• PROBLEM DESCRIPTION
In the records below, find the line containing "Task: Open the Worklist bell notifications"; give it again exactly, along with every line that follows, and nothing else.

• THE INPUT
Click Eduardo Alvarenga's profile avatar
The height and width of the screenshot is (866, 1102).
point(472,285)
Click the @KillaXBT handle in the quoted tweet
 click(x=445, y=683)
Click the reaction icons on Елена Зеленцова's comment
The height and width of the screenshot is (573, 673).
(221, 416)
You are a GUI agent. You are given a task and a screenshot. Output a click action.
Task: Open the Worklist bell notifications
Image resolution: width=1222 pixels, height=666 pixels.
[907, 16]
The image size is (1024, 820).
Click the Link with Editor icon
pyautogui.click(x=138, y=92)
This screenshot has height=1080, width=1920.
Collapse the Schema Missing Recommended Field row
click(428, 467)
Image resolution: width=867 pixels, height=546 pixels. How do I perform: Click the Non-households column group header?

• RESPONSE TO THE EXERCISE
Task: Open the Worklist bell notifications
Image resolution: width=1222 pixels, height=666 pixels.
[907, 16]
The image size is (1024, 820).
Click the Link with Editor icon
pyautogui.click(x=138, y=92)
This screenshot has height=1080, width=1920.
Collapse the Schema Missing Recommended Field row
click(428, 467)
Image resolution: width=867 pixels, height=546 pixels. How do I perform: Click the Non-households column group header?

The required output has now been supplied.